**Goal of the exercise**
In the article about Una Healy below, which song does she say she wrote for her daughter Aoife?

--- Start Text provided ---

Ahead of playing at the Harvest Festival in Enniskillen in August, Una Healy tells Christine Carrigan about how her children inspire her songs, her battle with postnatal depression and balancing her busy career with being a mum to two young kids.
As one-fifth of girlband The Saturdays, Una Healy is used to the jet-set lifestyle. Now, though, the 35-year-old is breaking out on her own on what has been a very successful solo career to date.
The Irish singer-songwriter will play two dates at the Harvest Festival in Enniskillen and Westport, on August 26 and August 27.
The event is gearing up to be the hot ticket of the summer here, with each festival staging two days of live entertainment, featuring 40 international and Irish acts across four different music stages.
Big-hitting stars such as Nathan Carter and Miranda Lambert will top the bill.
Una will be entertaining music fans at both gigs, such is her work ethic. It’s not surprising, then, that when I catch her for our down-the-line interview, she has just minutes before she catches a flight.
Juggling a budding solo career, where she is chief songwriter and performer, while being a mum to five-year-old Aoife and two-year-old Tadhg, she is in good spirits as she chats before being whisked off to the airport on important music business. “It’s all go, but what can you do?” she asks,
The Irish beauty, born in Thurles, County Tipperary, married English rugby player, Ben Foden on June 30, 2012. Talking about how she manages to balance being a mother and her music, Una describes Ben, who plays fullback for Northampton, as “a hands-on dad”.
She adds, laughing at the hectic pace of her life: “The kids are aware of how much I love music, and music is always around the house. Aoife knows all the words to my songs — I actually wrote Staring at the Moon for her, so now she thinks that all of my songs are about her.”

--- End Text provided ---
--- Start Dataset content ---

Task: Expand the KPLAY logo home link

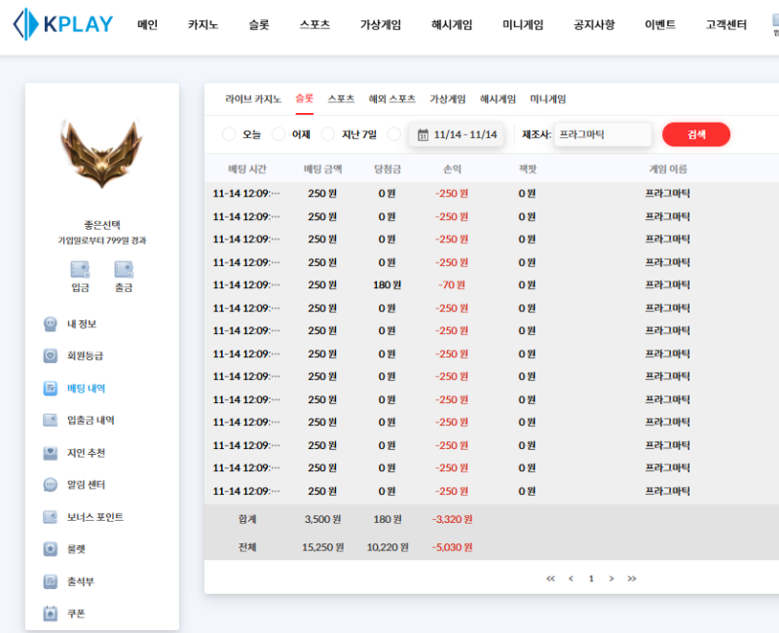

--- End Dataset content ---

**Problem solution**
Staring at the Moon